| TEXT EXTRACT |

# Winter weather blues!!!



## Shane_uk (Nov 27, 2015)

Had the week off work and not managed to get near the car with it raining everyday!! forecast for next week isn't looking great either!! almost tempted to by an easy-up!!


----------



## Captain Duff (Sep 27, 2013)

Awful isn't it! Got a glaze on last weekend ready for a few layers of wax but then it hasn't been dry enough to do it, my fear is when it finally stops raining it will be too cold!


----------



## Hufty (Apr 27, 2015)

Been climbing walls this weekend not even chance to wash car, bored as !


----------



## Clancy (Jul 21, 2013)

Got lucky today, windy as hell but was dry so managed to wash and wax one of the cars 

Been the first time in ages


----------



## AMD (Dec 30, 2012)

I would like to build a garage extension, which would make mine double length, but wider at the back, because I dont have much space in the original. In the pre-planning stage at present while I work out funding, but I was thinking of tiling the floor with a centre drain, so the car could be washed indoors...


----------



## Clancy (Jul 21, 2013)

Polished concrete finish with built in drain would be awesome!


----------



## Shane_uk (Nov 27, 2015)

Being able to wash indoors would be mega!! i have a feeling its going to be quite a wet winter rather than a cold dry one!! Tuesday is forecast dry so hopefully get half a day or so on it then!!


----------



## Kriminal (Jan 11, 2007)

The beauty of having a carport that my Dad built out of cheap bits and bobs.

Still, doesn't take long until the car's dirty again in this weather.


----------



## AMD (Dec 30, 2012)

An easy-up would be easy-up and away with the wind we are having atm


----------



## Kriminal (Jan 11, 2007)

AMD said:


> An easy-up would be easy-up and away with the wind we are having atm


Tie a couple of ropes to it and you'll have kite....<whoop whoop>  :thumb:


----------



## Soul boy 68 (Sep 8, 2013)

All the more challenging and most gratifying to wash a filthy, minging mud infested car because that's what my car will look like when I get to wash it.


----------



## great gonzo (Nov 4, 2010)

No harm washing in the rain, it's great no need to rinse or dry. 

Gonz.


----------



## Soul boy 68 (Sep 8, 2013)

great gonzo said:


> No harm washing in the rain, it's great no need to rinse or dry.
> 
> Gonz.


That's unless you have a pair of waders and don't mind rain water running down your back.


----------



## Shane_uk (Nov 27, 2015)

AMD said:


> An easy-up would be easy-up and away with the wind we are having atm


Haha!! yea you are probably right!!!!


----------



## barongreenback (Sep 13, 2009)

I feel your pain. My new 5 series is covered in dirt and I'm desperate to get out and give it a proper clean.


----------



## cufc1111 (Aug 20, 2014)

I managed to get mine washed last weekend and removed a couple of weeks' worth of grubbiness. Was hoping to follow up this weekend with my winter detail and protection but the weather has been hopeless and looking at the forecast tonight I'm kicking myself for leaving it so late :wall:


----------



## m4rkymark (Aug 17, 2014)

get a car port, makes life easy even in the worst of weather. Luckily ours is only open on one side so it's really good shelter, makes life easy in bad weather in all sorts of ways.


----------



## DrH (Oct 25, 2015)

| COMPLETE THE FOLLOWING |
1. Do these statements agree with the forum thread? Answer yes or no for each, and quote the thread's deciding words. (a) Clancy washed and waxed one of the cars on a day that was windy but dry. (b) AMD has already finished building the garage extension. (c) m4rkymark's car port is open on all sides.
2. Restate part of the forum thread word for word, beginning at the words "Polished concrete finish" and stopping after the words "on it then!!".
3. In the forum thread, what car does barongreenback say is covered in dirt?
The material after this point comes from a different source.

| INFORMATION SUPPLIED |
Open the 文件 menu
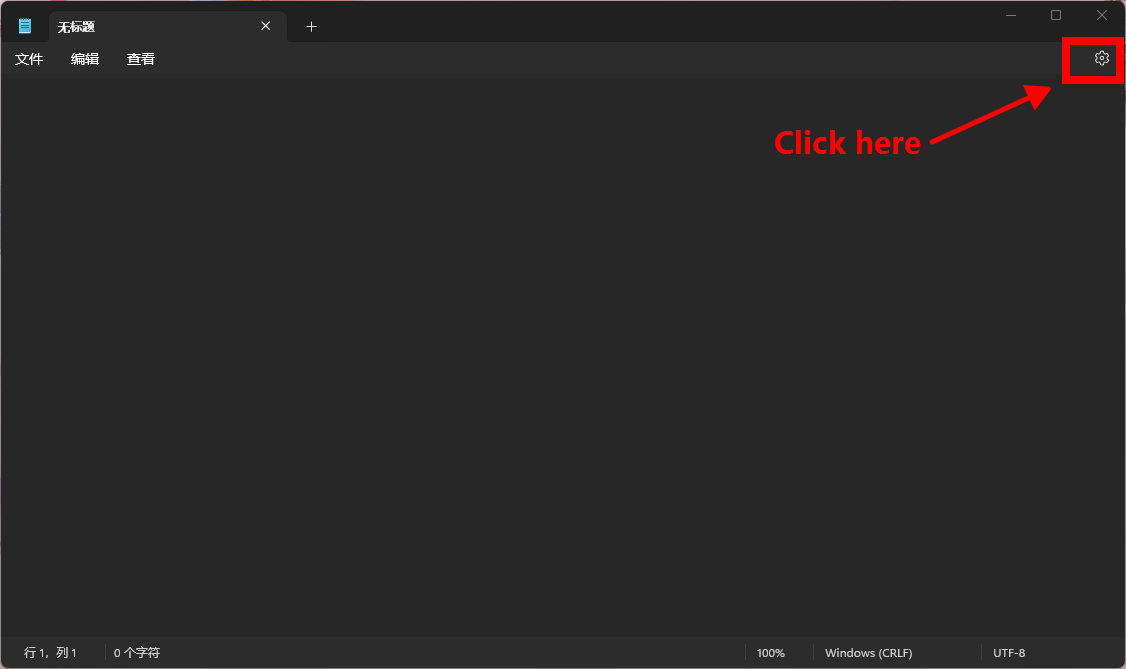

| OUTPUTS FOR THE TASKS |
1.
(a) Yes: "windy as hell but was dry so managed to wash and wax one of the cars"
(b) No: "In the pre-planning stage at present while I work out funding"
(c) No: "Luckily ours is only open on one side"

2.
Polished concrete finish with built in drain would be awesome!


----------



## Shane_uk (Nov 27, 2015)

Being able to wash indoors would be mega!! i have a feeling its going to be quite a wet winter rather than a cold dry one!! Tuesday is forecast dry so hopefully get half a day or so on it then!!

3. A new 5 series.